Aim of the exercise
Extract every line of the material below word for word, and leave the pictures out.

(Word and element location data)
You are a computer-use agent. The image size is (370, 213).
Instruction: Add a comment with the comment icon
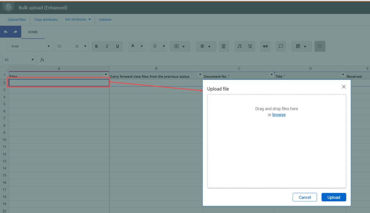pos(281,46)
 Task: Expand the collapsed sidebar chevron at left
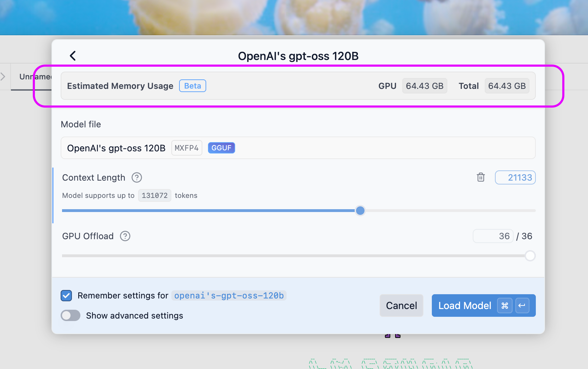(x=3, y=77)
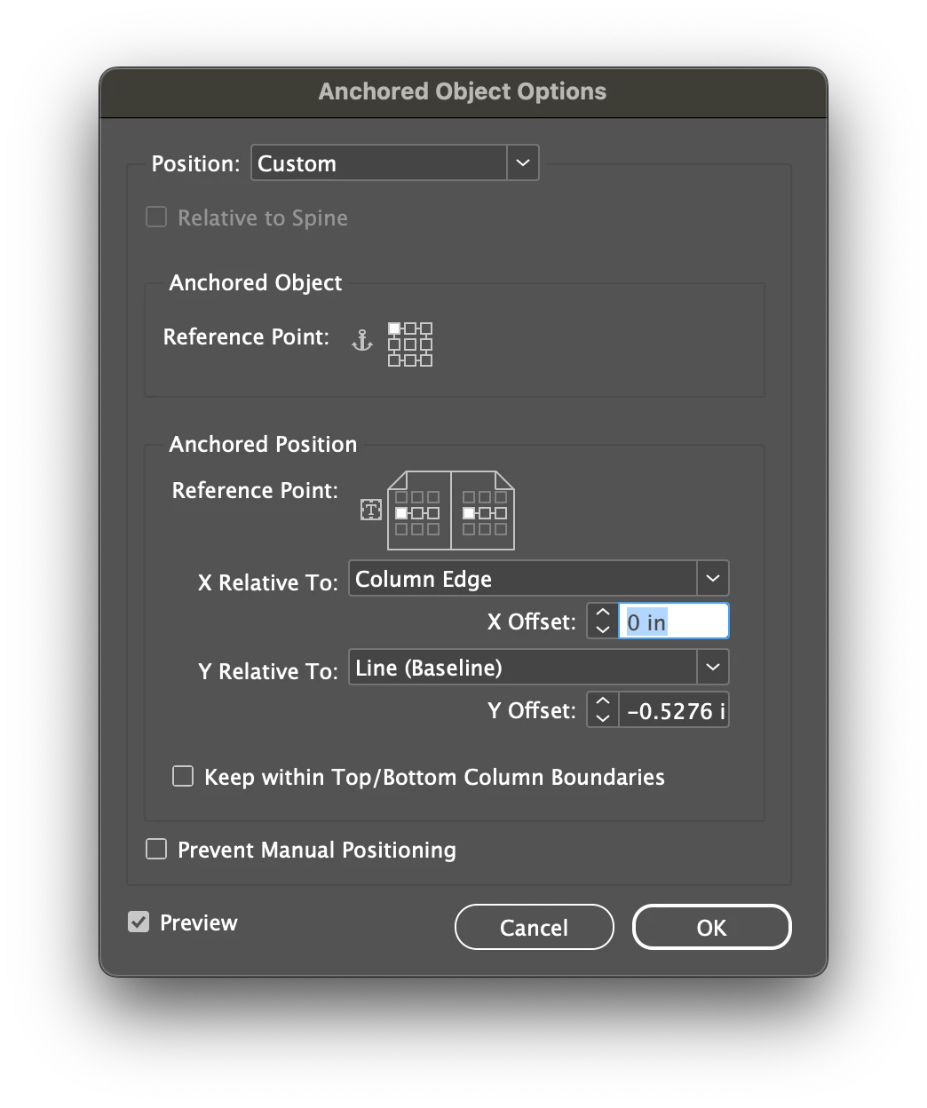This screenshot has width=927, height=1108.
Task: Select left-page middle-left Anchored Position point
Action: 401,513
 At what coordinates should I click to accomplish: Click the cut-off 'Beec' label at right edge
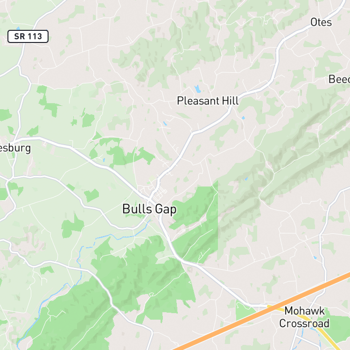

The completed task
You are a computer-use agent. The image size is (370, 213).
Instruction: Add a comment with the comment icon
pos(281,46)
 Task: Expand the collapsed sidebar chevron at left
(x=3, y=77)
This screenshot has width=927, height=1108.
Task: Select left-page middle-left Anchored Position point
Action: 401,513
 At what coordinates should I click to accomplish: Click the cut-off 'Beec' label at right edge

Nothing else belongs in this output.